Mungkin sebagian besar dari kita akan meminta kekayaan, kesehatan, atau kesuksesan. Namun dalam film The Obsession, seorang pemuda bernama Bear hanya memiliki satu keinginan yang sangat sederhana. Ia ingin wanita yang dicintainya, Nikki, mencintainya kembali. Keinginan itu terdengar romantis. Sampai akhirnya benar-benar terkabul. Di situlah mimpi berubah menjadi mimpi buruk.
Bear menggunakan benda supranatural bernama One Wish Willow, sebuah jimat yang mampu mengabulkan satu permintaan yang tidak dapat dibatalkan. One Wish Willow ini berwujud ranting pohon dedalu (willow) yang menjadi souvenir yang ditemukan di toko metafisika lokal.
Semakin lama, Bear menyadari bahwa yang berada di hadapannya bukan lagi Nikki yang ia kenal. Ia mendapatkan apa yang diinginkannya. Tetapi kehilangan orang yang benar-benar ia cintai.
Film ini kemudian berubah dari kisah cinta menjadi horor psikologis. Bear berusaha membatalkan keinginannya, tetapi One Wish Willow tidak mengenal kata "undo". Setiap usaha memperbaiki keadaan justru menimbulkan korban baru, hingga sahabatnya sendiri ikut menjadi korban dari rangkaian peristiwa tragis tersebut.
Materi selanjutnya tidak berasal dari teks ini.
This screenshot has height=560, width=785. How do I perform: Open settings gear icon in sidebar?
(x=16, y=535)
Puncak cerita terjadi ketika Bear menyadari satu kenyataan pahit. Masalahnya bukan lagi bagaimana mendapatkan Nikki. Masalahnya adalah bagaimana membebaskan Nikki.
Dalam akhir film, Bear memilih mengorbankan dirinya sendiri sebagai jalan untuk mematahkan kutukan. Setelah ia meninggal, Nikki yang asli kembali, tetapi harus menghadapi kenyataan pahit atas semua tragedi yang telah terjadi. Tidak ada akhir yang benar-benar bahagia. Yang tersisa hanyalah penyesalan dan kehilangan.
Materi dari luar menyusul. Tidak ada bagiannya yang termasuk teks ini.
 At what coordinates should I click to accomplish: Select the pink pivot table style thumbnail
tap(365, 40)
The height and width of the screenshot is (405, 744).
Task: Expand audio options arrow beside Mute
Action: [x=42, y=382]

Namun menurut saya, kekuatan film ini bukan terletak pada unsur horornya. Melainkan pada pertanyaan yang diajukannya.
Apa sebenarnya perbedaan antara cinta dan obsesi?
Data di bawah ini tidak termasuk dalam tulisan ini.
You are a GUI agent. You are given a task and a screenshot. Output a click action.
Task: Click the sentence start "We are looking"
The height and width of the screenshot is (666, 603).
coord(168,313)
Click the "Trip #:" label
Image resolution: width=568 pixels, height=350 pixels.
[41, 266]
Cinta memberi ruang. Obsesi mengambil ruang.
Cinta menghormati kebebasan. Obsesi ingin mengendalikan.
Cinta menerima jawaban "tidak". Obsesi memaksa agar jawabannya selalu "ya".
Bear mengira ia sedang memperjuangkan cinta. Padahal tanpa disadari, ia sedang memperjuangkan keinginannya sendiri. Film ini juga mengingatkan bahwa tidak semua doa yang dikabulkan membawa kebahagiaan.
Kadang-kadang, penolakan adalah bentuk perlindungan. Karena kita sering meminta sesuatu yang kita inginkan, bukan sesuatu yang benar-benar kita butuhkan. Ini menjadi refleksi tentang manusia. Tentang bagaimana keinginan yang tidak dikendalikan dapat berubah menjadi obsesi. Tentang bagaimana hasrat untuk memiliki bisa menghancurkan orang yang justru paling kita cintai.
Dan mungkin, pelajaran terbesar dari film ini dapat dirangkum dalam satu kalimat:
Cinta yang sejati tidak pernah memaksa seseorang untuk mencintai kita. Sebab ketika cinta kehilangan kebebasan, yang tersisa bukan lagi cinta, melainkan obsesi.